Missing Characters when you create PDF from MS Word Document in Arabic Language via Adobe Acrobat or SAVE AS PDF in MS WORD

  • June 22, 2016
  • 1 reply
  • 1057 views

Folks

We are getting the following issues [and i m non-native arabic person who can't read or write arabic but can understand unicode characters] and the steps are as follows:

1. Create a new MS Word Document.

2. Copy & Paste the following string [as an example] - "الأحكام والشروط"

3. The font is standard Arial and Size 10.

4. Save As the file as PDF - which is available as a standard functionality in MS Word or use Adobe Acrobat to convert the MS Word file into PDF

5. Open the PDF File and try selecting the text.

The following are the issues:

1. In MS Word - all the characters are proper unicode and the unicode for the above string is:

Unicode Description
627 LETTER ALEF
644 LETTER LAM
623 LETTER ALEF WITH HAMZA ABOVE
062D LETTER HAH
643 LETTER KAF
627 LETTER ALEF
645 LETTER MEEM
20 SPACE
648 LETTER WAW
627 LETTER ALEF
644 LETTER LAM
634 LETTER SHEEN
631 LETTER REH
648 LETTER WAW
637 LETTER TAH

2. When we open the PDF File created by MS Word and we do CTRL+A [Select all Text] and look at the text copied, the unicodes are as follows:

Unicode Description Remarks
627 ARABIC LETTER ALEF  
644 ARABIC LETTER LAM  
623 ARABIC LETTER ALEF WITH HAMZA ABOVE  
062D ARABIC LETTER HAH  
643 ARABIC LETTER KAF  
627 ARABIC LETTER ALEF  
645 ARABIC LETTER MEEM  
20 SPACE  
648 ARABIC LETTER WAW  
627 ARABIC LETTER ALEF  
627 ARABIC LETTER ALEF Original Unicode was 644
634 ARABIC LETTER SHEEN  
631 ARABIC LETTER REH  
648 ARABIC LETTER WAW  
627 ARABIC LETTER ALEF Original Unicode was 637

You can see - that when the MS Word Document was saved as PDF or PDF Created by Adobe Acrobat- there were certain characters - which get replaced automatically and is a loss of data as text in the concerned PDF File.

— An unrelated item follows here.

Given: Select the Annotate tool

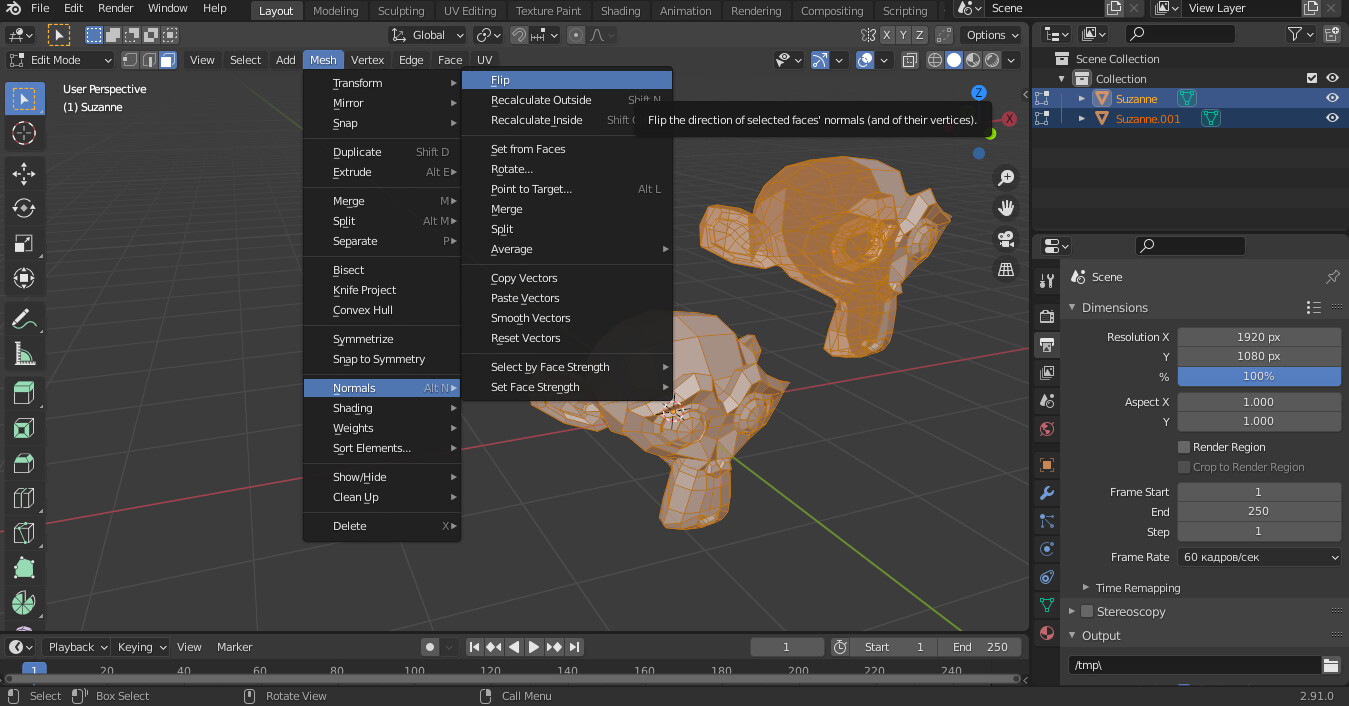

If you visually see the PDF File - every thing in terms of characters seems to be same.

 

Based on a 20 page document we had - when we compare the original MS Word characters with corresponding text extracted from PDF via copy paste - we get about 17% replacements. We can't identify any pattern in the same.

Request support for the above.

This topic has been closed for replies.

1 reply

Zaid Al Hilali
Community Expert
Community Expert
January 20, 2017

Try another Arabic font in MS. Word, perhaps your Arial version is causing this failure. I suggest you use a font from a reputable vendor though.